- Supplied data:
○ ○ ○ ○ ○

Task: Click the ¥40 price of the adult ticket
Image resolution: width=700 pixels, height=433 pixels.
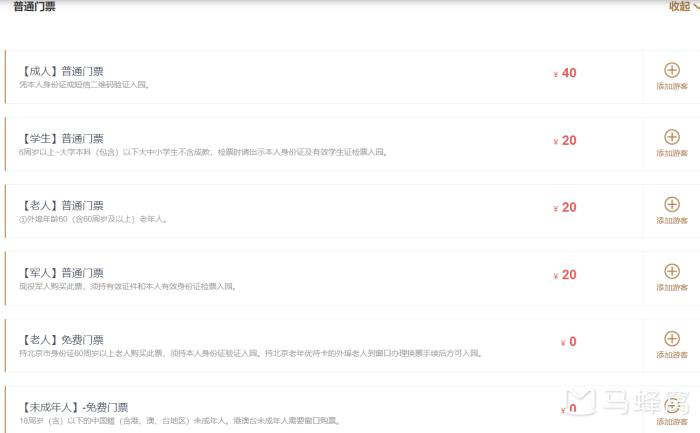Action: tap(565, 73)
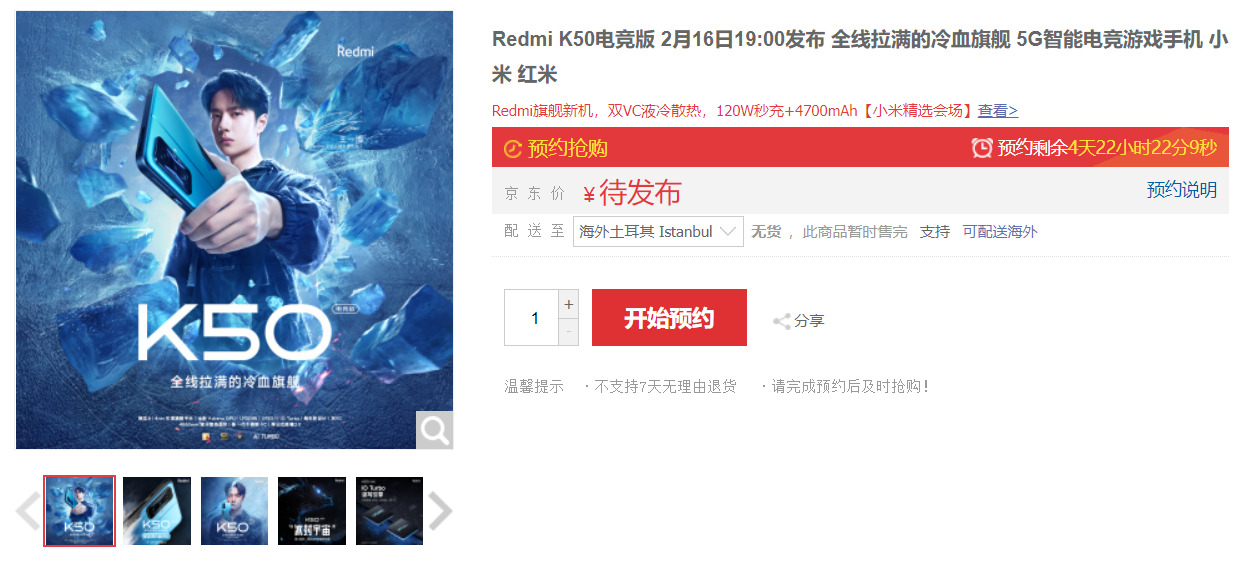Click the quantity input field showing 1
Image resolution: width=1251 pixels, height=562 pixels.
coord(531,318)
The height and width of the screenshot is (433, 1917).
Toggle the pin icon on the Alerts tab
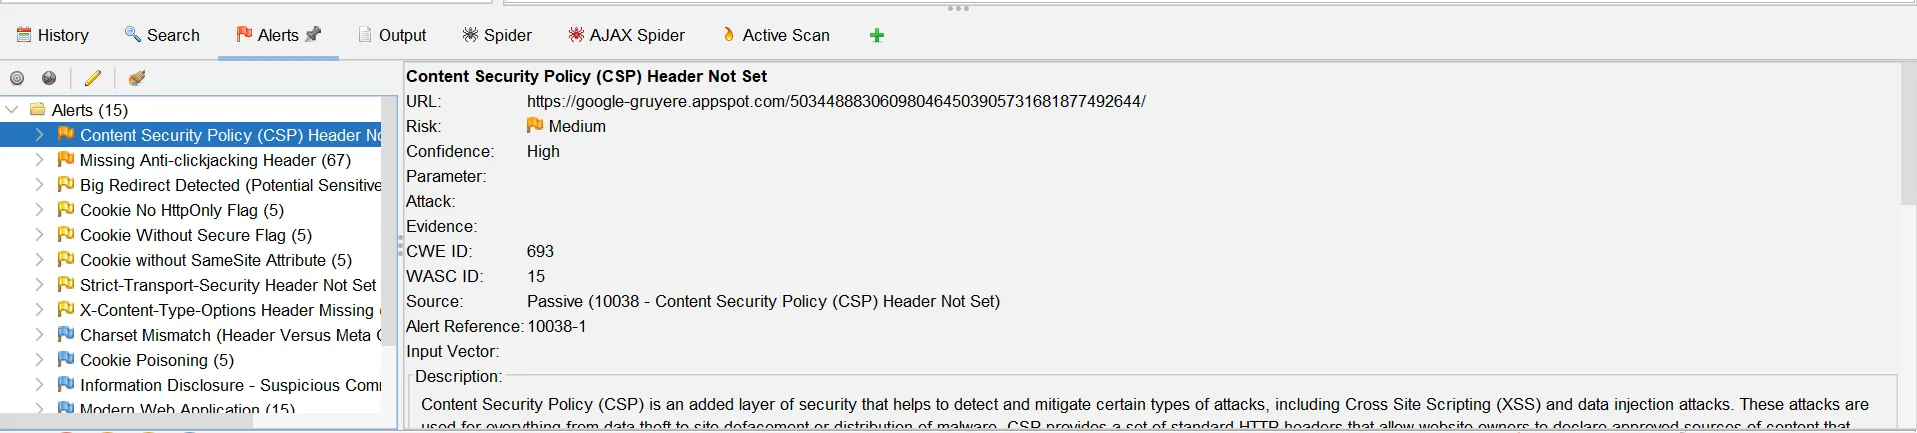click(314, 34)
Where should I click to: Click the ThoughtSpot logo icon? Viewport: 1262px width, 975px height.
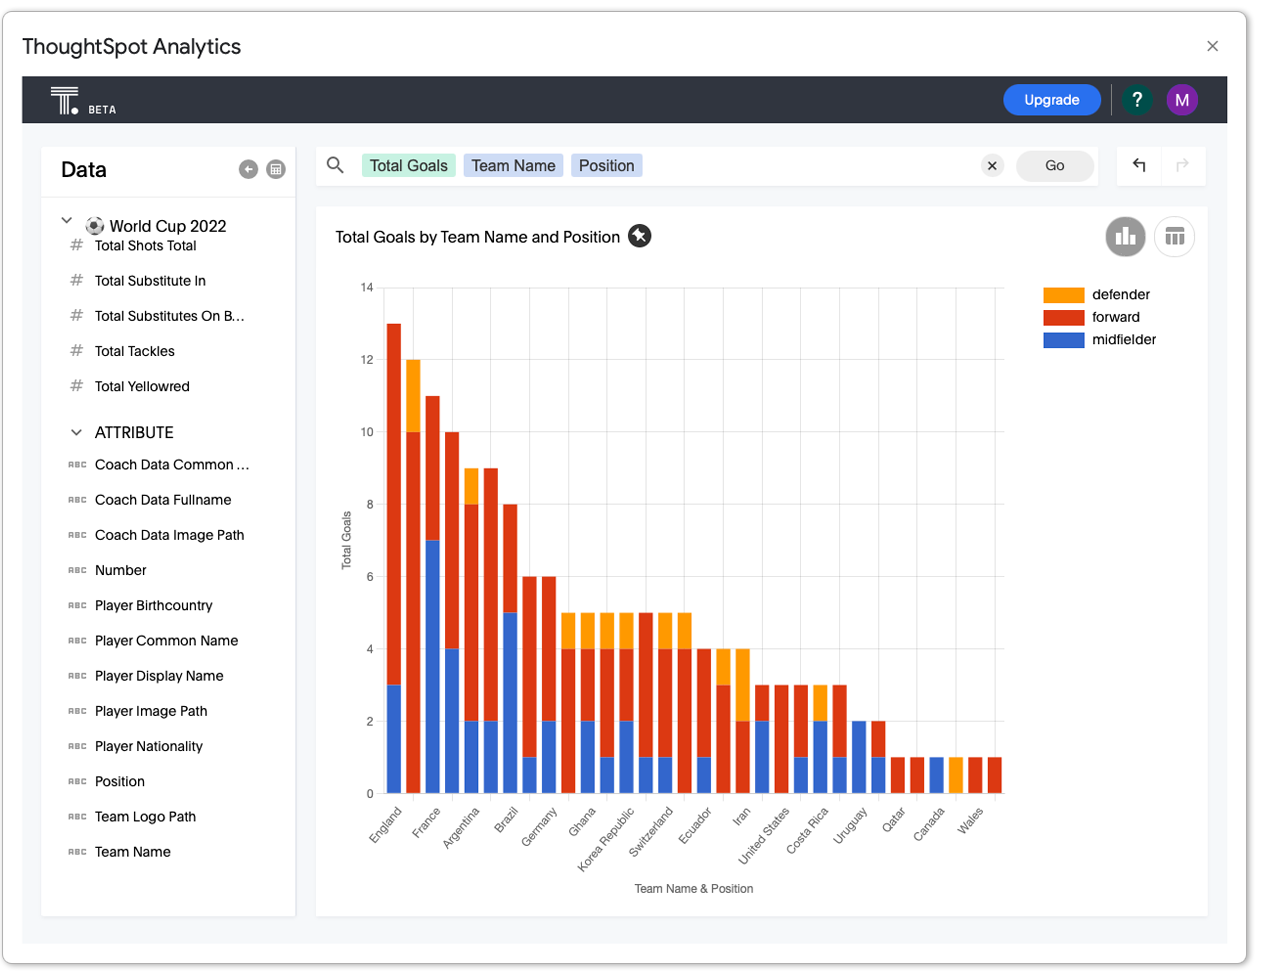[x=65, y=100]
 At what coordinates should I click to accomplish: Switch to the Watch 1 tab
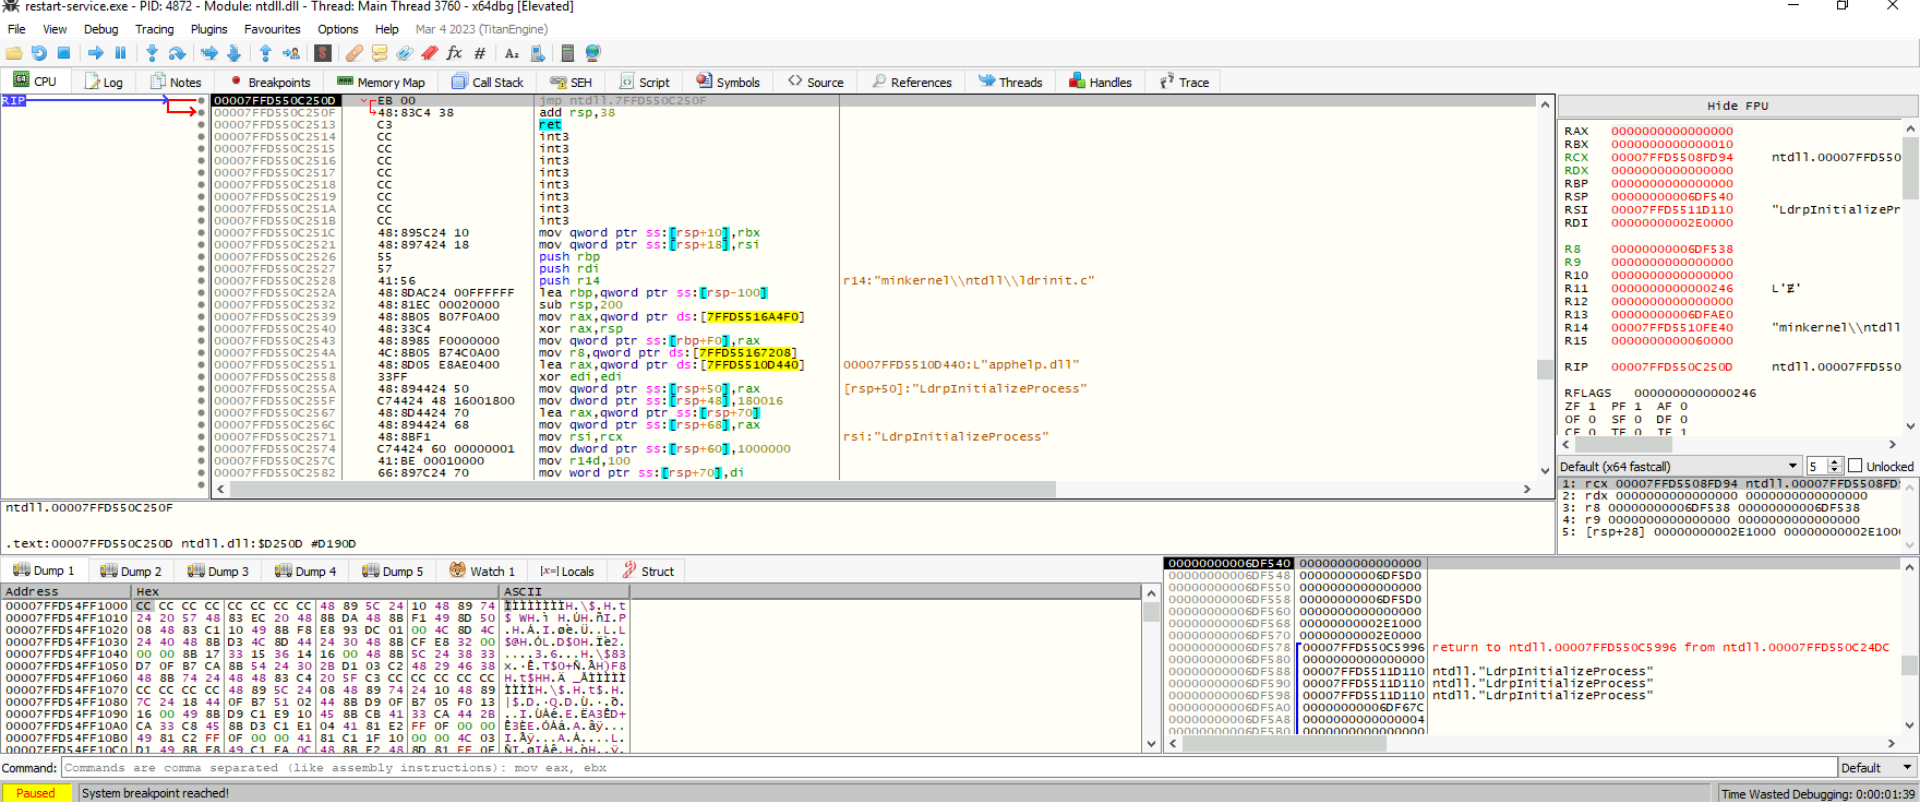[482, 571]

○ ○ ○ ○ ○

- Task requirements: Please output the lines of the records above from the one with "At what coordinates" through the last, exactly as they appear and with both ends included; skip any pictures and add nothing.

- Answer to this task:
 At what coordinates should I click to accomplish: Switch to the Watch 1 tab
[482, 571]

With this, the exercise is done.